If a traveller[1] can find water only for drinking within one mile, he performs namāz with the covering that has najāsat on it, and does not perform it again later. It is not permissible for a settled person, that is, a person who is not a musāfir, to perform namāz in a najs covering. It is possible and necessary for him to clean it. For it is strongly probable to find water in a city. If it is known for certain that there is no water in the city, the settled person also can perform the namāz with a covering with najāsat on it and can make a tayammum. It is written as follows in the fifth volume of Radd-ul-mukhtār:

There are four cases of people’s looking at one another and seeing one another.

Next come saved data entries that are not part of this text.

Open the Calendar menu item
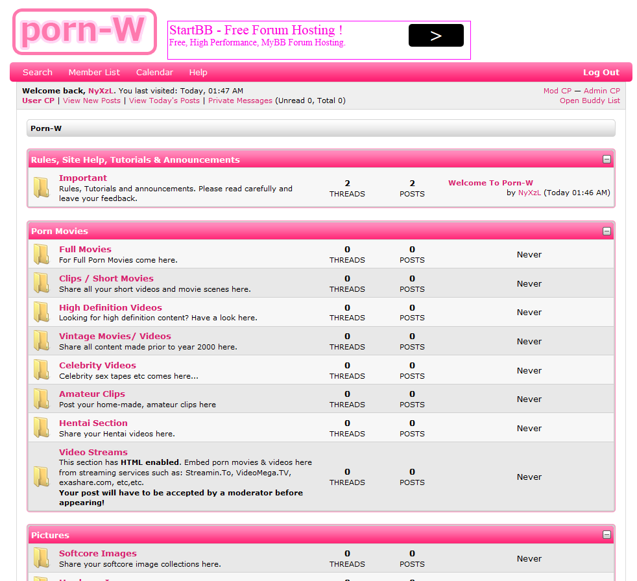 [155, 72]
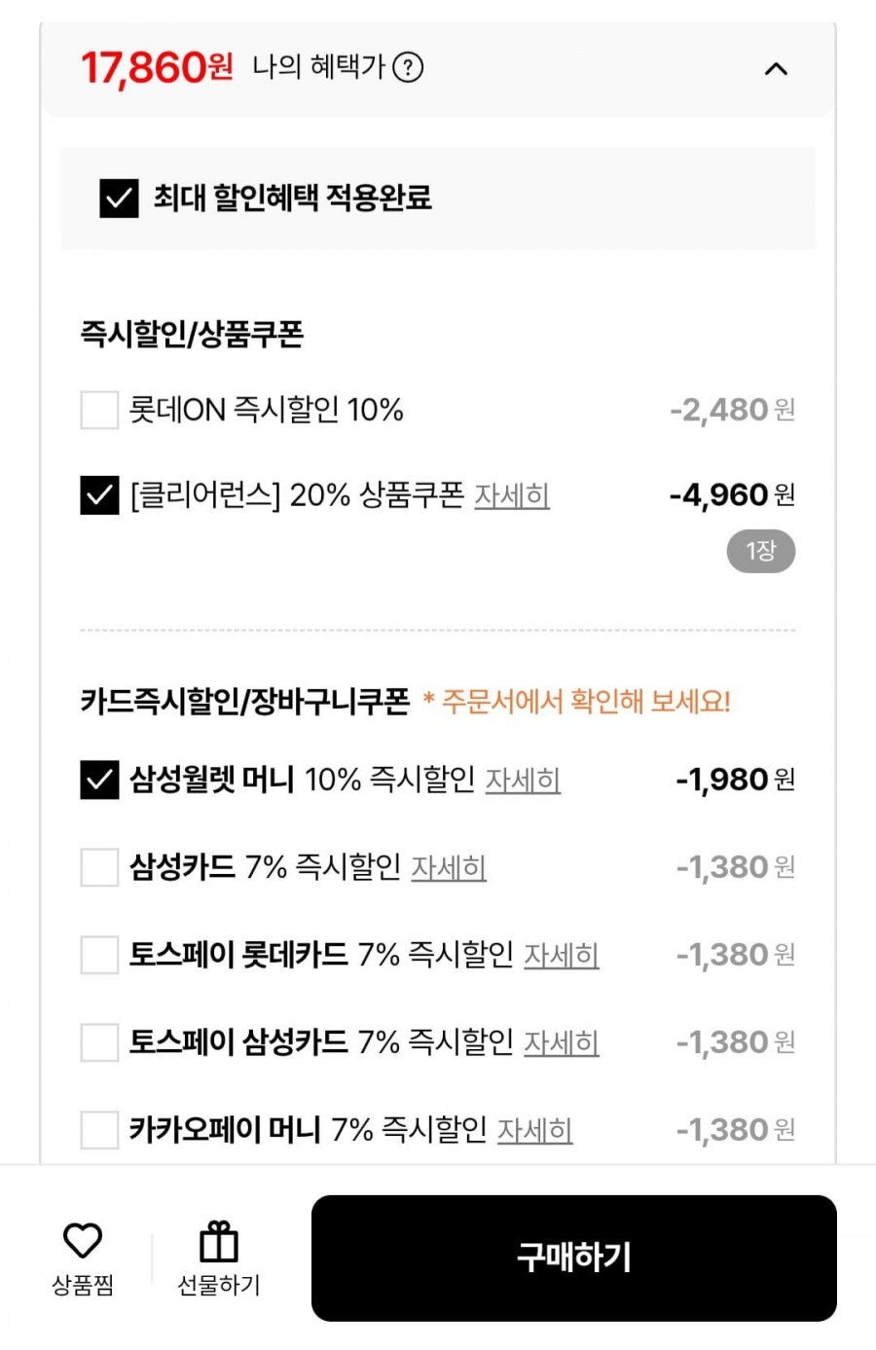
Task: Select 삼성카드 7% 즉시할인 checkbox
Action: pos(99,867)
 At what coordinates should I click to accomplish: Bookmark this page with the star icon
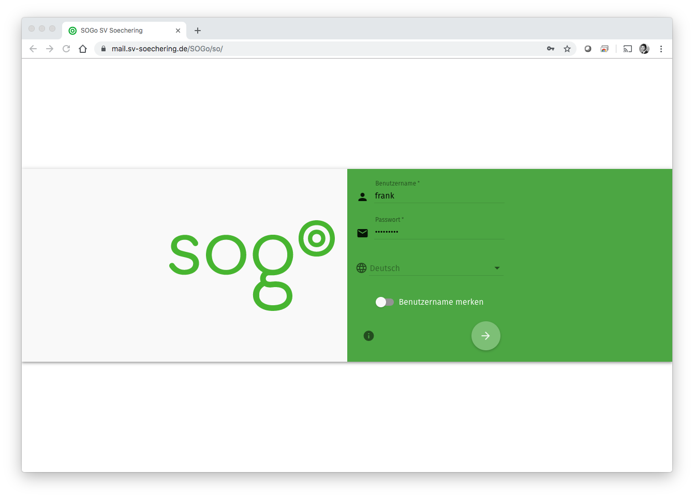pyautogui.click(x=567, y=49)
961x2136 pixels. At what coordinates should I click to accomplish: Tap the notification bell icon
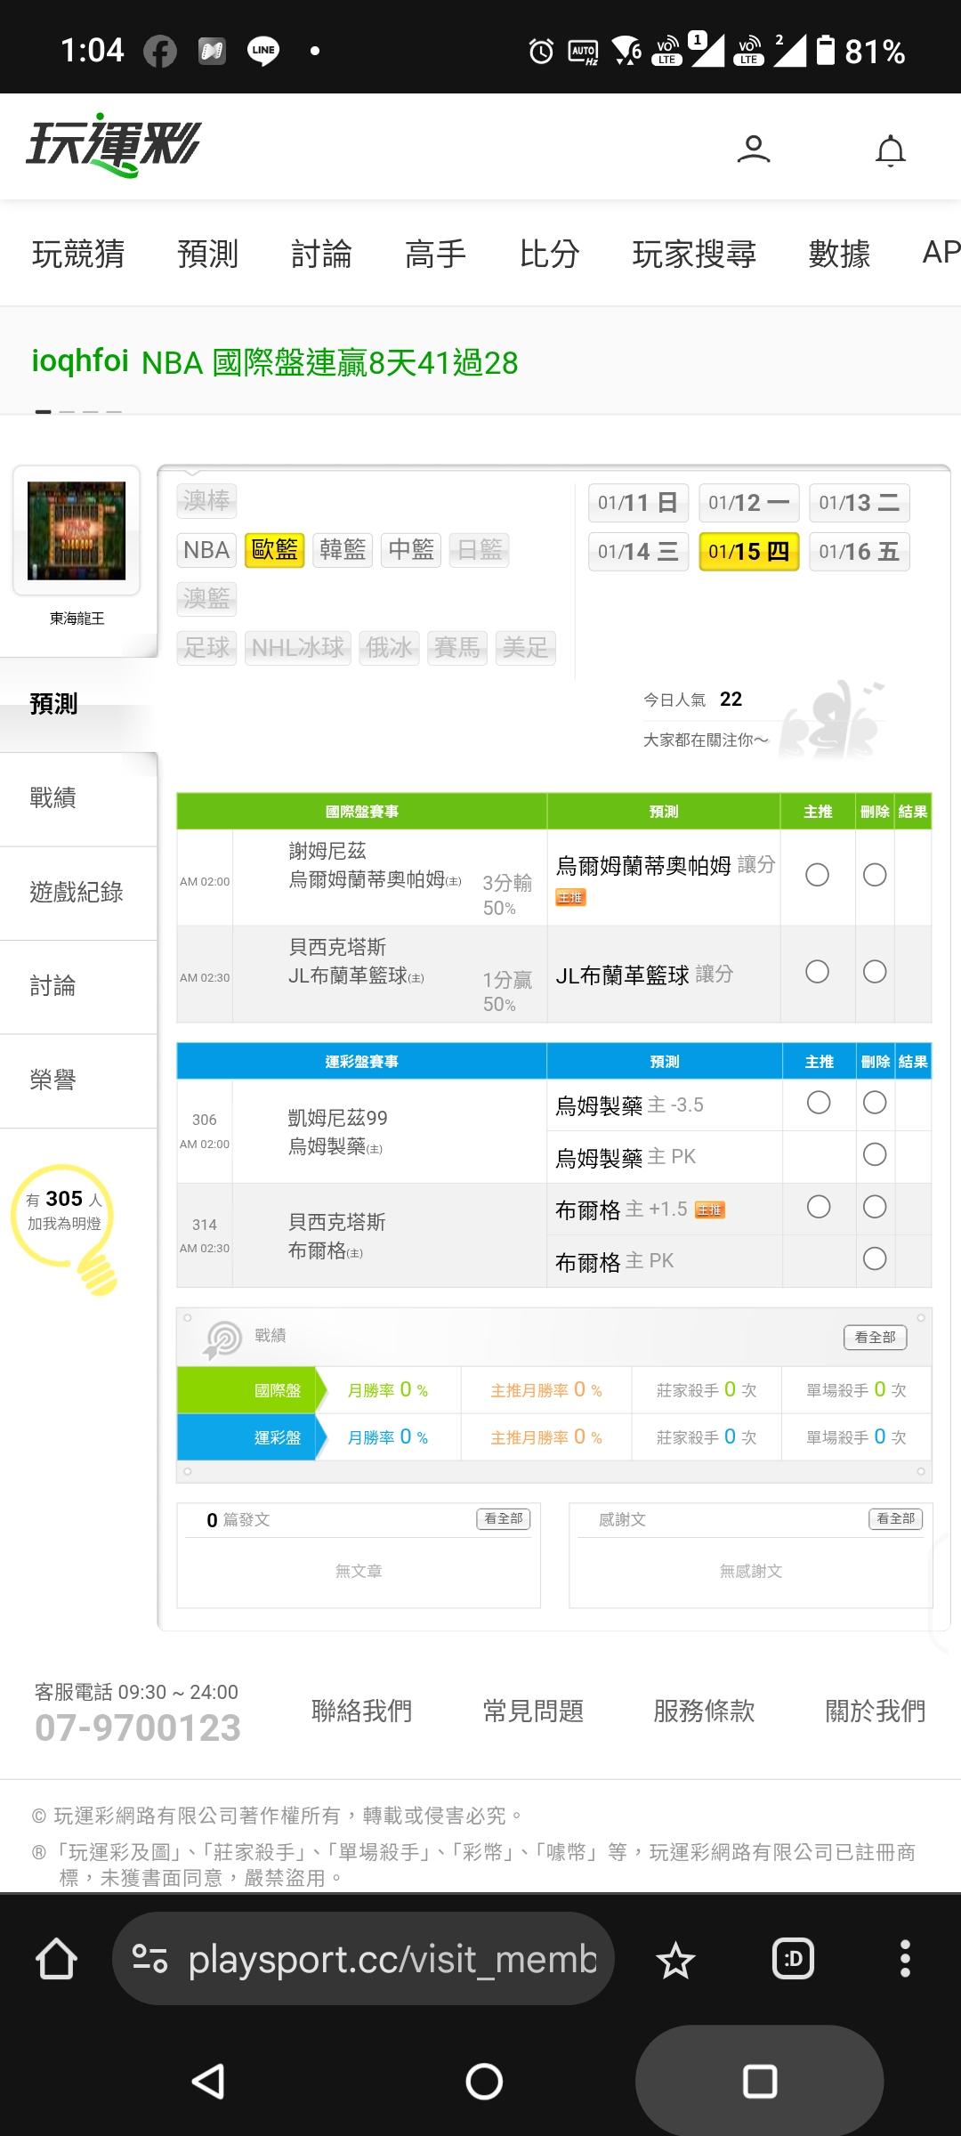click(890, 150)
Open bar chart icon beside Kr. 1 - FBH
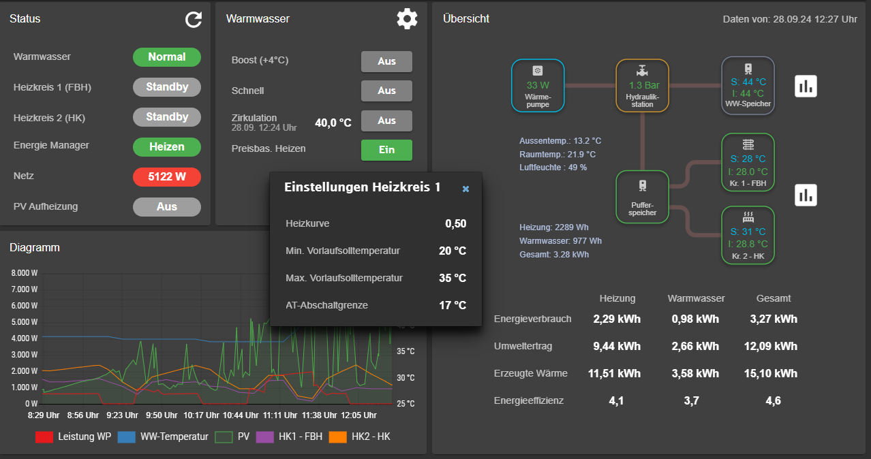871x459 pixels. tap(806, 195)
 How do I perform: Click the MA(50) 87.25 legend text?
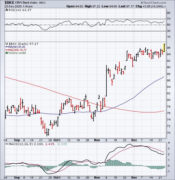coord(17,47)
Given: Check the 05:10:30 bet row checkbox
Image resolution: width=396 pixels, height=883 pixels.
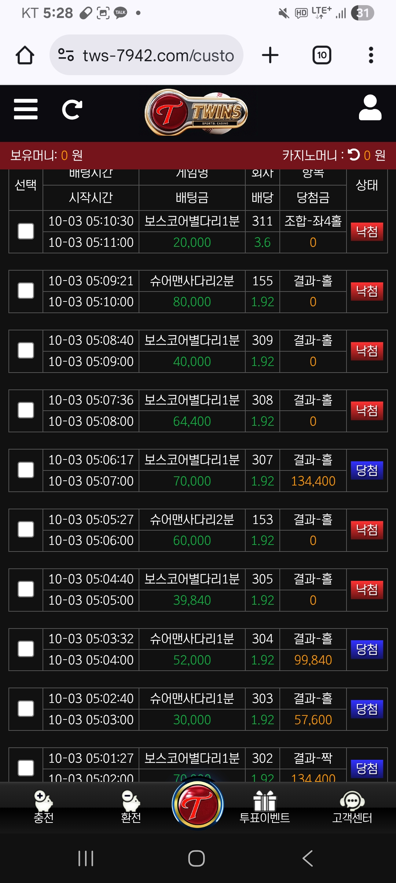Looking at the screenshot, I should pyautogui.click(x=26, y=231).
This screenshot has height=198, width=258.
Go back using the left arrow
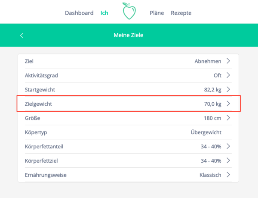click(x=22, y=35)
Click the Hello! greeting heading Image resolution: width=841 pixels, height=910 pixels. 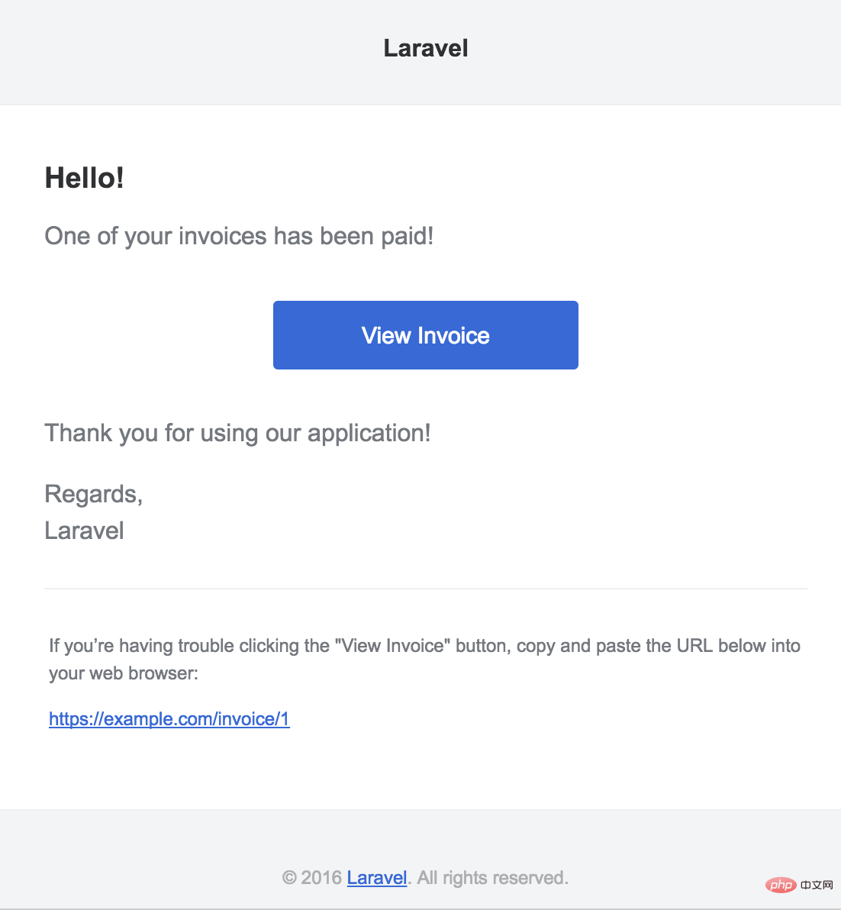pos(84,178)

A man’s looking at a woman, a woman’s looking at a man, a man’s looking at a man, and a woman’s looking at a woman. And there are four kinds of a man’s looking at a woman:

A man’s looking at a nāmahram free woman, at his own wife and jāriyas, at his eighteen relatives who are permissible for him to look at, and at others’ jāriyas.

It is harām in all the four Madhhabs for men to see women’s bodies other than their faces, inside and outside their hands. This prohibition pertaining to seeing applies to castrated, sterilized men, too. It is harām to castrate a man. Castrating an animal is permissible only when it is intended to fatten it.

It is harām for men to look at between a man’s navel and knees. It is permissible for them to look at his other parts without lust. It is permissible for a man to look at his wife and at his own jāriyas from head to foot even with lust, and also for them to look at him likewise.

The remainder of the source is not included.